Session: Towards Equitable and Just Applications of AI/ML in Healthcare
Building Equitable and Effective Systems of Maintenance and Repair for Health AI
Friday, October 13, 2023
9:30 AM – 10:45 AM ET
Location: Iron (Fourth Floor)
As artificial intelligence/machine learning (AI/ML) prediction models become more popular in healthcare settings, many groups have documented concerns about bias, fairness, equity, justice, and privacy. These problems are not hypothetical—many models encode and reinscribe long-standing health inequities. Some creators of AI/ML models recognize that overlooking the performance of these tools across a variety of subgroups over time has led to significant harm, and are seeking to build fairness and equity into the design of new models. Yet they often center this assessment solely on the moment of initial deployment—focusing more on innovation than sustainability over time.
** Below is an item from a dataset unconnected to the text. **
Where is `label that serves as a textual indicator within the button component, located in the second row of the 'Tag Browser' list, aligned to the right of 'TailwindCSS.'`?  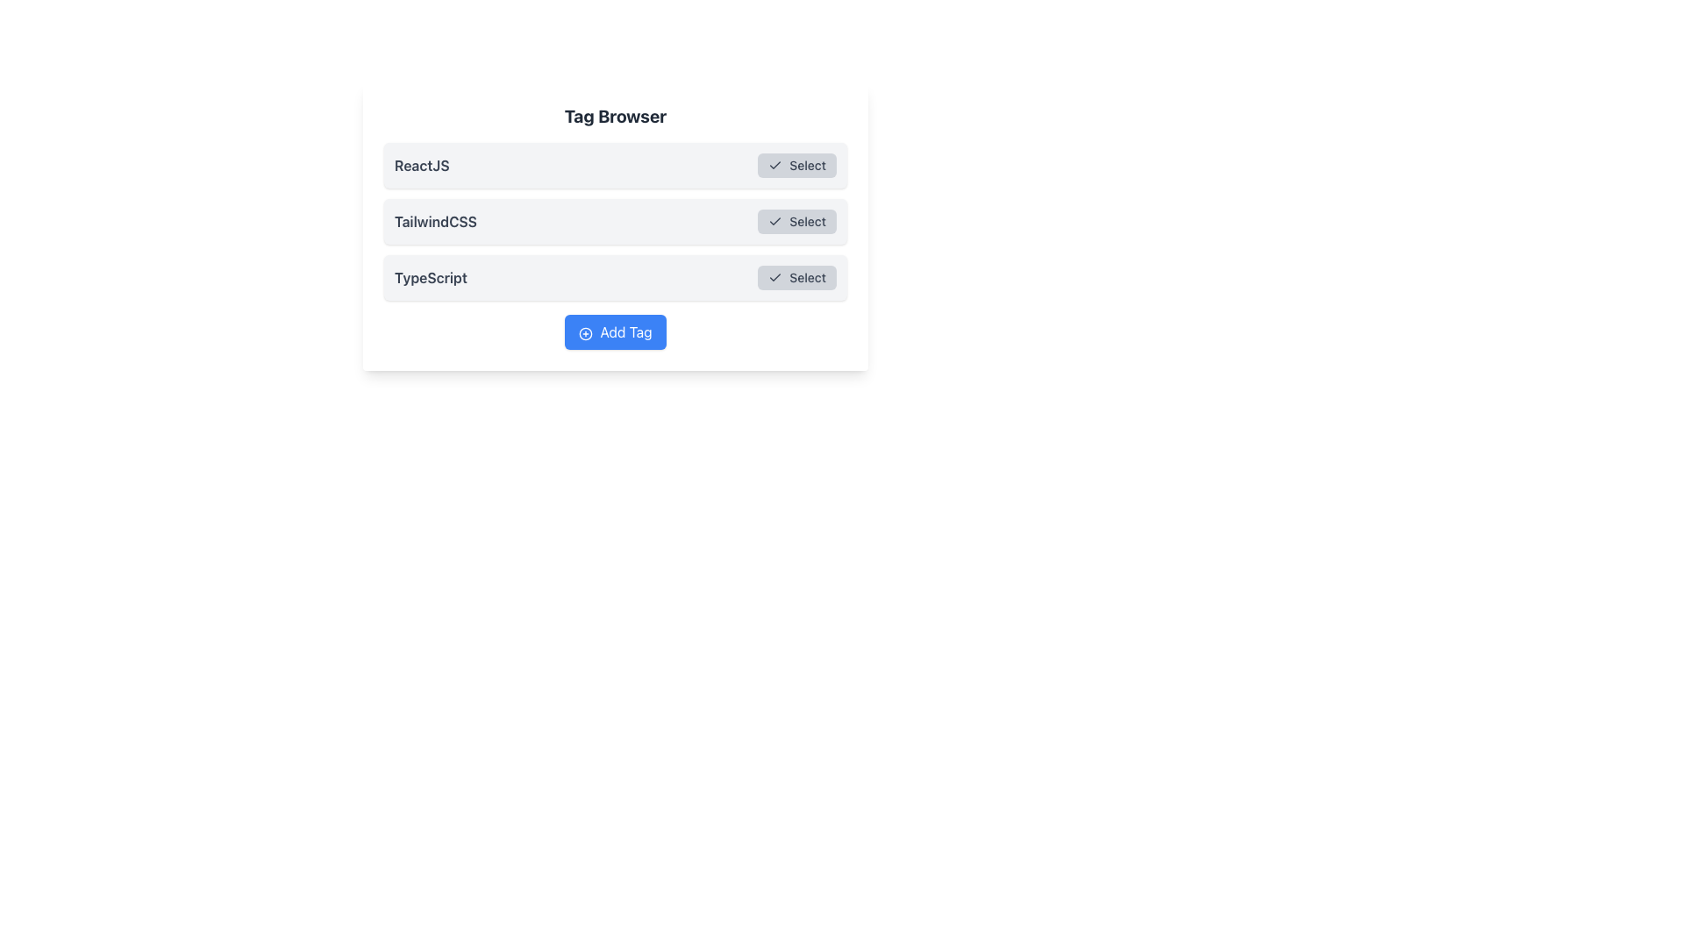
label that serves as a textual indicator within the button component, located in the second row of the 'Tag Browser' list, aligned to the right of 'TailwindCSS.' is located at coordinates (807, 221).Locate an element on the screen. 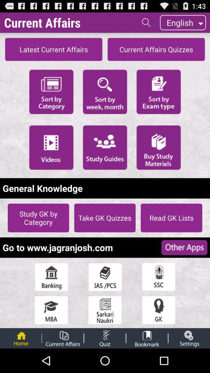  other apps is located at coordinates (184, 247).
While this work is critical to preventing harm, it is insufficient to expect that all potential harms of AI/ML models can be anticipated in the design phase, even with robust ethical and technical reviews. Healthcare is a setting where change is expected—model performance and impact will evolve over time or in new contexts. Because shifts in model performance may generate new inequities and harms, ongoing social and technical review of these models over time is essential, alongside mechanisms to redress harms caused by AI/ML models. This research characterizes and analyzes, through in-depth interviews, how key stakeholders such as data scientists, clinicians, and regulators understand the potential harms of AI/ML tools that could arise after implementation, and the practical barriers to identifying, repairing, or removing harmful tools. I then provide an ethical framework, using both empirical and normative analysis, for the continued assessment of fairness, equity, and justice for AI/ML models over their entire lifespan.